FK: Or alternately it turns out this person has a different idea than I do, and how do I deal with that.
LM: Exactly. So this essay that I wrote looks at three different case studies. One of them is from my dissertation, it was Japanese fans of the Hong Kong singer Aaron Kwok and their reactions to a concert where he came out in this lamé kimono kind of thing, and they were like “Oh my God.’ You know. Because he was trying to address them as Japanese fans, and they—prior to seeing him on stage—had a much more intimate relationship with him that transcended or exceeded any kind of national orientation. So when he comes out in this gold lamé kabuki thing, they’re like “Whoa.” He’s separating them, where they had expected to be closer in a way.
Another one was looking at the relationship between a couple of television producers and creators and fans who shipped two of their main characters [Elizabeth quietly cracking up] and the different cultural backgrounds they were coming from. And the last one was, three of my fandom friends, who are also black women, agreed to be interviewed for this one, and I was talking about their experiences in normative fandom, which is generally white, sometimes middle class, white is the big one, oftentimes heterosexual, you know, this kind of thing. But white.
And all of them kind of grouped under the aegis of destabilized ontological position, and if you look at these you can kind of see these generalizable reactions. What you often get, and this happened in terms of Racefail, as well. What you often get is a range of about four or five responses to that destabilization, and particularly on the part of the people who are in power, who don’t want to see it.

# Given instruction 1
In the fandom interview, repeat the part that opens with the words containing "And all of them" and closes with "want to see it.".
# Given instruction 2
Answer these questions from the fandom interview:
(a) Which Hong Kong singer do the Japanese fans in the first case study follow?
(b) How many fandom friends agreed to be interviewed for the last case study?
(c) About how many responses to destabilization does LM say you often get?
# Given instruction 3
Which case studies does LM's essay look at, according to the fandom interview? List each one.

# Rows
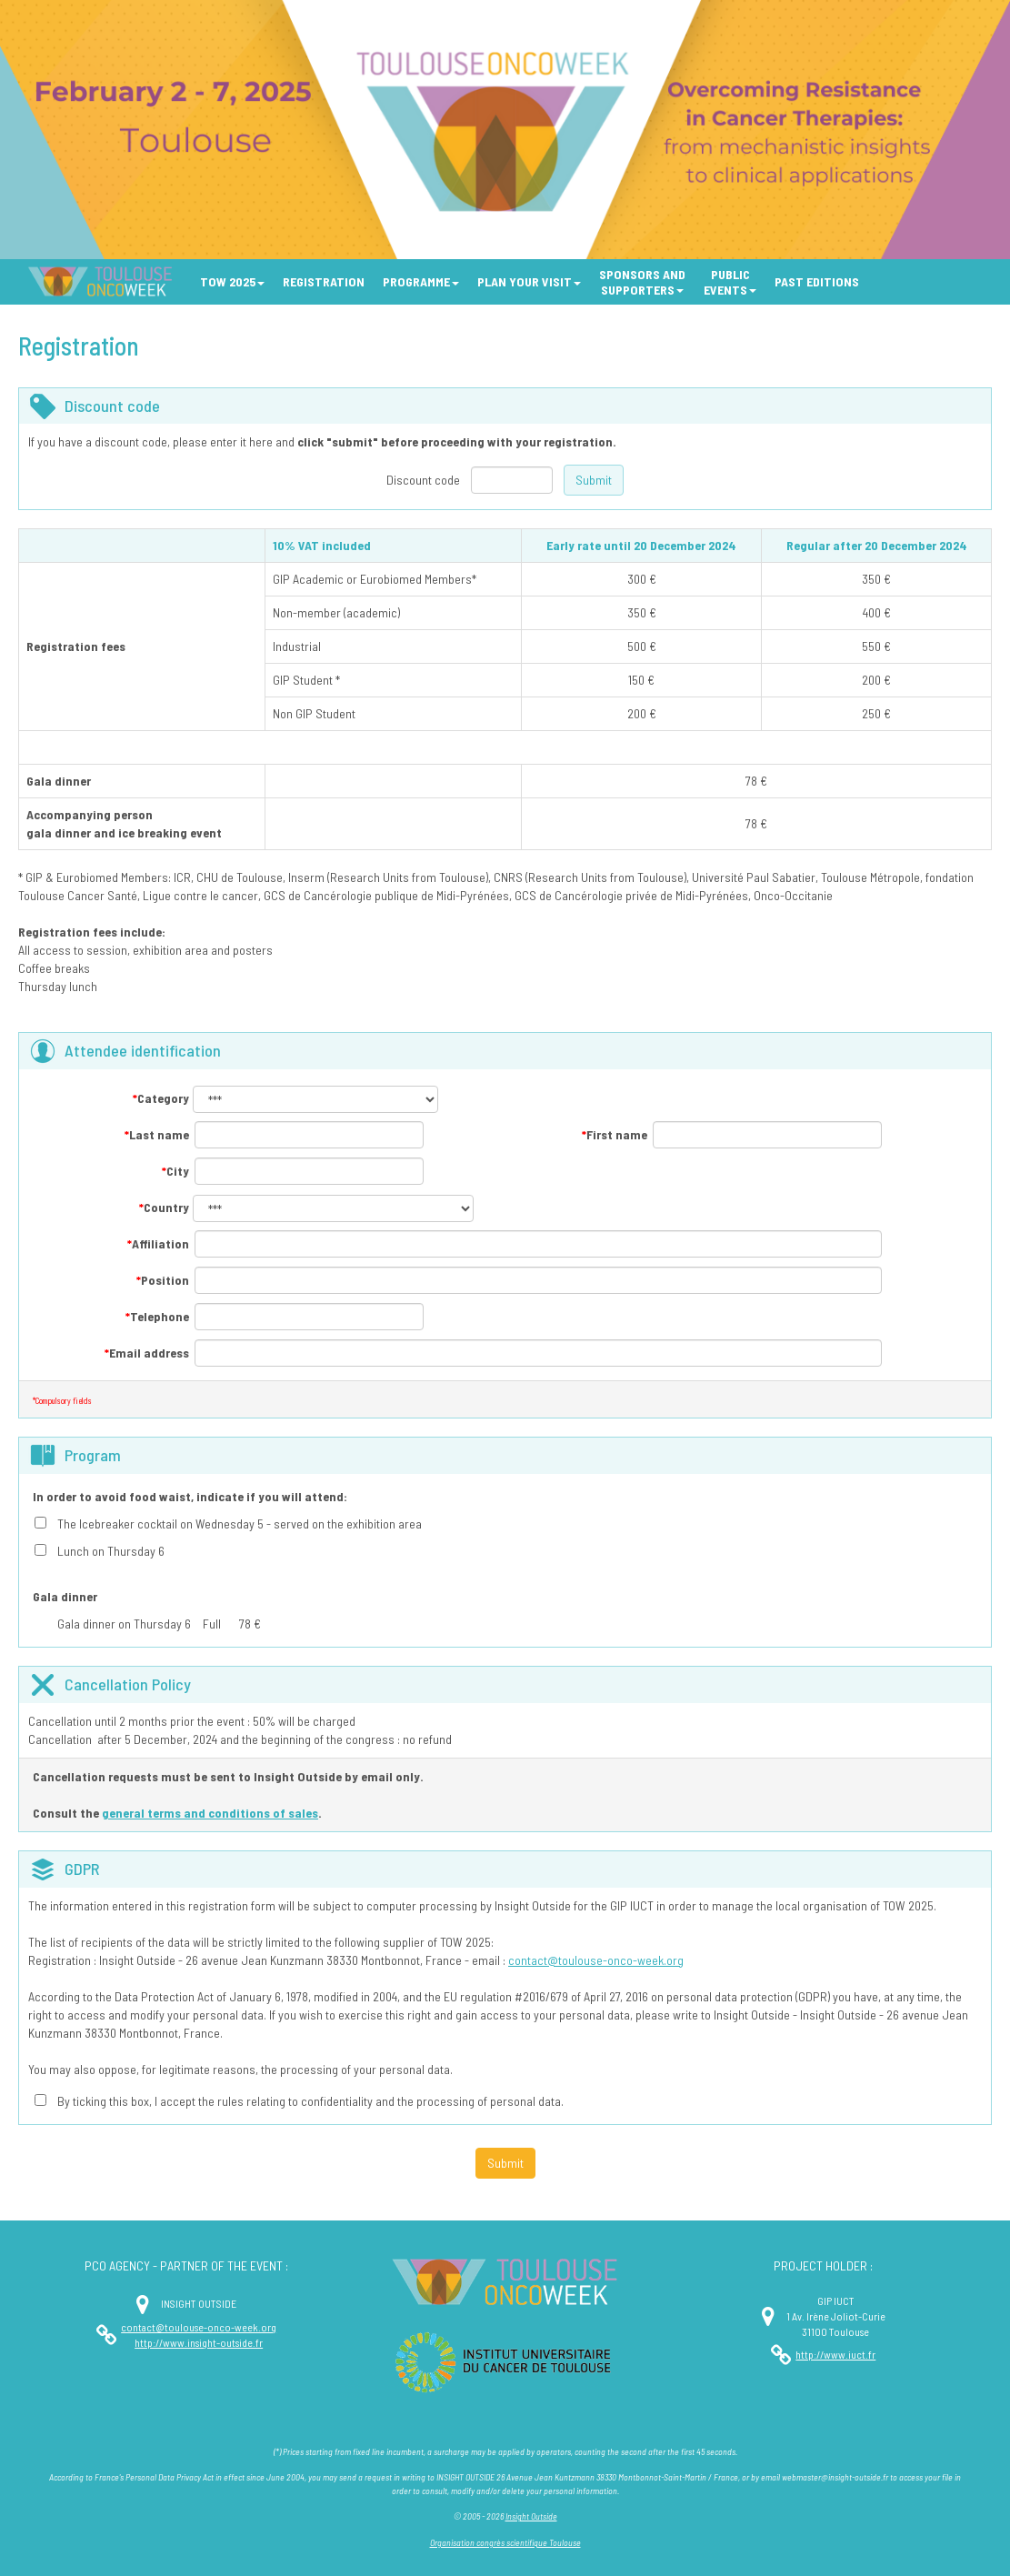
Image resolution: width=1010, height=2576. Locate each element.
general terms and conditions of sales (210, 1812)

---

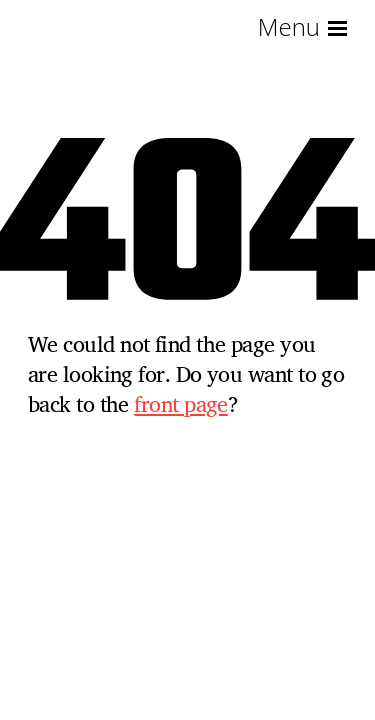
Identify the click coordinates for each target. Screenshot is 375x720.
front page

# Finished answer 1
And all of them kind of grouped under the aegis of destabilized ontological position, and if you look at these you can kind of see these generalizable reactions. What you often get, and this happened in terms of Racefail, as well. What you often get is a range of about four or five responses to that destabilization, and particularly on the part of the people who are in power, who don’t want to see it.

# Finished answer 2
(a) Aaron Kwok
(b) Three
(c) About four or five

# Finished answer 3
- Japanese fans of the Hong Kong singer Aaron Kwok and their reactions to a concert where he came out in a lamé kimono
- The relationship between a couple of television producers and creators and fans who shipped two of their main characters, and the different cultural backgrounds they came from
- The experiences of three fandom friends, who are black women, in normative fandom